It’s a Great Feeling (1949) is a bit of a spoof picture with Jack Carson playing himself and Day playing a studio commissary looking for her big break. It is one of Doris Day’s earliest motion pictures and it’s interesting to see how bright-eyed and bushy-tailed she is. She fits the comic energy of the movie well enough, but it feels out-of-date.
And that’s the problem with performers like Doris Day in general. Fans will surely disagree and they are welcome to it, but there’s something almost exceedingly wholesome about her as a performer. She is capable, no question about it, but the sunshine-and-puppy-dogs Americana she exudes can be tiresome.
Tea for Two features Day and Gordon MacRae in a “romp” that features Doris playing a character who strikes up a bet to say “no” to everything for a full 48 hours.

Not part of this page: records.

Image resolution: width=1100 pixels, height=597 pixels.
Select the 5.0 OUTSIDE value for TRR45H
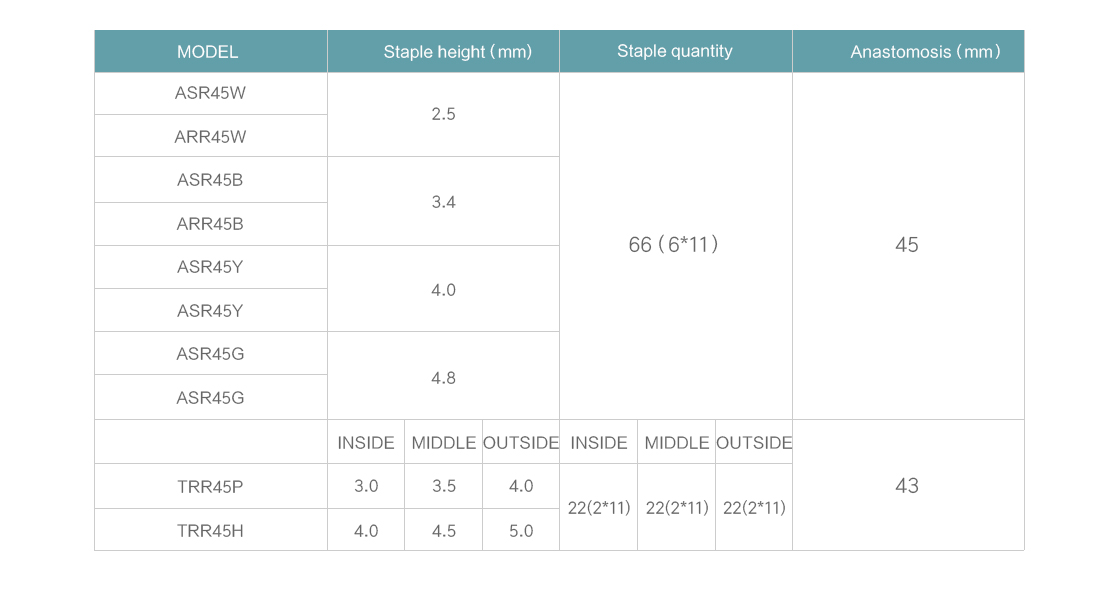[521, 530]
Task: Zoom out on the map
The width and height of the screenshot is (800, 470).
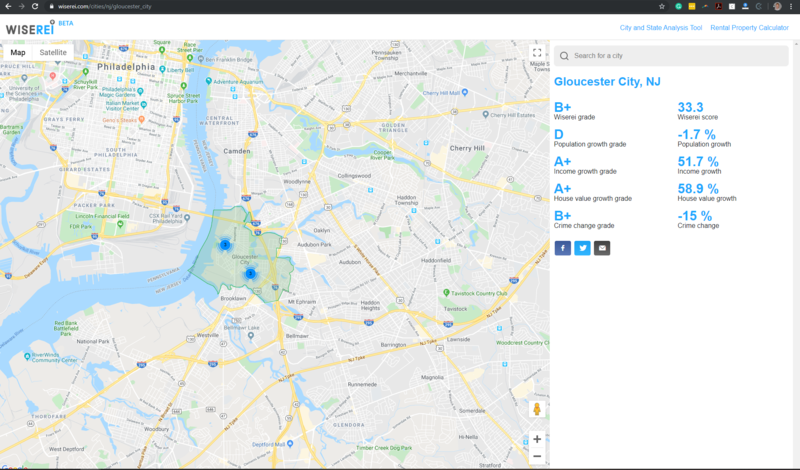Action: click(537, 456)
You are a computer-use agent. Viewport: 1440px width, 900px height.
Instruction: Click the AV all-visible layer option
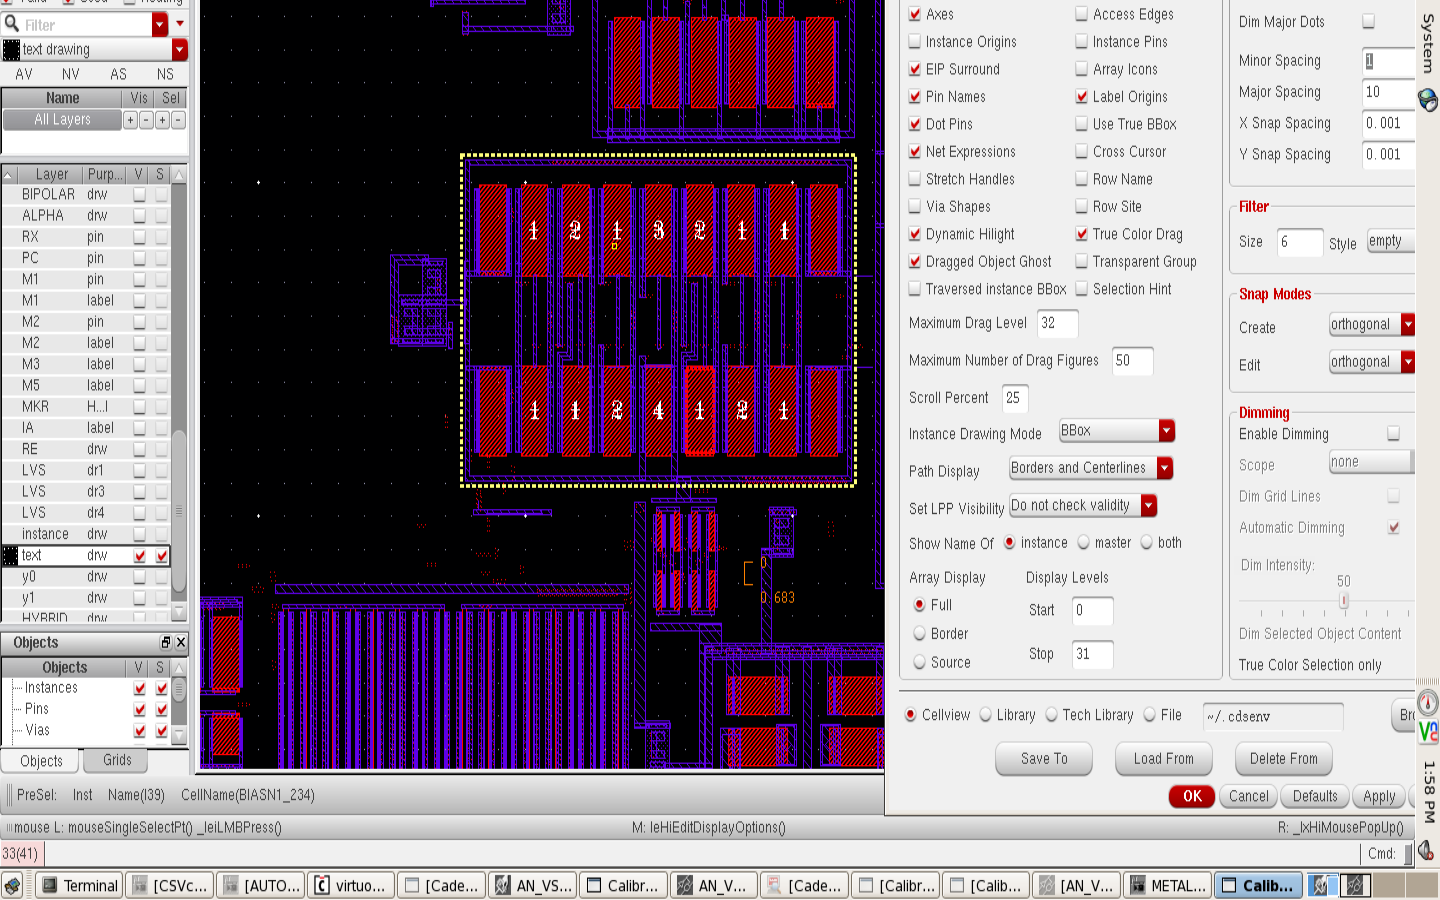(x=24, y=74)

The songs do well to prove her mettle as a singer, with “I Want to Be Happy” and “I Only Have Eyes for You” featured.
Wrapping up the set is perhaps the most interesting movie of the Doris Day Collection. In The Tunnel of Love, Day plays alongside Richard Widmark in a Gene Kelly-directed project. Day, who was nominated for a Golden Globe for this role, and Widmark are a couple attempting to adopt a child and the innuendo makes for some fun. The film was based on a 1958 Broadway hit.
Each disc features vintage shorts and classic cartoons as bonus features, with theatrical trailers thrown in for kicks.
For a glimpse at a bygone epoch of American filmmaking, check out the TCM Spotlight: Doris Day Collection. With tonnes of flaxen, vivacious ambition and a whole slew of gee-golly goodness, this sugary-sweet gathering will doubtlessly reach its audience.